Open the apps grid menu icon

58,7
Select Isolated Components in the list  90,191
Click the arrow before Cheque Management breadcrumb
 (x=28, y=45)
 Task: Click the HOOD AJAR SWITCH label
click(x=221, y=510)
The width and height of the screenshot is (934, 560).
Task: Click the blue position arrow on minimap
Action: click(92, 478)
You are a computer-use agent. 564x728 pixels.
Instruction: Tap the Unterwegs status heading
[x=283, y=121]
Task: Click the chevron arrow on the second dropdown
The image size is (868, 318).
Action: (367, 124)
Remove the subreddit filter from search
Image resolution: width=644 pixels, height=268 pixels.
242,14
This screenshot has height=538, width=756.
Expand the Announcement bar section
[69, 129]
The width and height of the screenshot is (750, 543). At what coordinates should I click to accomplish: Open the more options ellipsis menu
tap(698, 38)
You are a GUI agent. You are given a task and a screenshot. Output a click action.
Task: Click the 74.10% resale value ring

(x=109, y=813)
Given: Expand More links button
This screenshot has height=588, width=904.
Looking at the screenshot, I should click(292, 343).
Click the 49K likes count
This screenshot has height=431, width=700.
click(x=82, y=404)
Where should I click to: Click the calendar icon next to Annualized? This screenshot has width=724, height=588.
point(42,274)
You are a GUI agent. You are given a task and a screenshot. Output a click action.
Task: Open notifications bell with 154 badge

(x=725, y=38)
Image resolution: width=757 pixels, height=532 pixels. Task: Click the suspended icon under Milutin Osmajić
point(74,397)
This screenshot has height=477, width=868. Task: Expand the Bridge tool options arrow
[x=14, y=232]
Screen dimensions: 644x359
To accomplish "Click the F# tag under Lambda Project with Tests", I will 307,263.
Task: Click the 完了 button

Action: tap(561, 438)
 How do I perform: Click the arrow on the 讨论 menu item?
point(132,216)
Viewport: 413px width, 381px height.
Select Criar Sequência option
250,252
--
Aim of the exercise: All of the data above must be repeated exactly.

Answer section:
Open the apps grid menu icon

58,7
Select Isolated Components in the list  90,191
Click the arrow before Cheque Management breadcrumb
 (x=28, y=45)
 Task: Click the HOOD AJAR SWITCH label
click(x=221, y=510)
The width and height of the screenshot is (934, 560).
Task: Click the blue position arrow on minimap
Action: click(92, 478)
You are a computer-use agent. 564x728 pixels.
Instruction: Tap the Unterwegs status heading
[x=283, y=121]
Task: Click the chevron arrow on the second dropdown
The image size is (868, 318).
Action: (367, 124)
Remove the subreddit filter from search
Image resolution: width=644 pixels, height=268 pixels.
242,14
This screenshot has height=538, width=756.
Expand the Announcement bar section
[69, 129]
The width and height of the screenshot is (750, 543). At what coordinates should I click to accomplish: Open the more options ellipsis menu
tap(698, 38)
You are a GUI agent. You are given a task and a screenshot. Output a click action.
Task: Click the 74.10% resale value ring

(x=109, y=813)
Given: Expand More links button
This screenshot has height=588, width=904.
Looking at the screenshot, I should click(292, 343).
Click the 49K likes count
This screenshot has height=431, width=700.
click(x=82, y=404)
Where should I click to: Click the calendar icon next to Annualized? This screenshot has width=724, height=588.
point(42,274)
You are a GUI agent. You are given a task and a screenshot. Output a click action.
Task: Open notifications bell with 154 badge

(x=725, y=38)
Image resolution: width=757 pixels, height=532 pixels. Task: Click the suspended icon under Milutin Osmajić
point(74,397)
This screenshot has height=477, width=868. Task: Expand the Bridge tool options arrow
[x=14, y=232]
Screen dimensions: 644x359
To accomplish "Click the F# tag under Lambda Project with Tests", I will 307,263.
Task: Click the 完了 button

Action: tap(561, 438)
 How do I perform: Click the arrow on the 讨论 menu item?
point(132,216)
Viewport: 413px width, 381px height.
Select Criar Sequência option
250,252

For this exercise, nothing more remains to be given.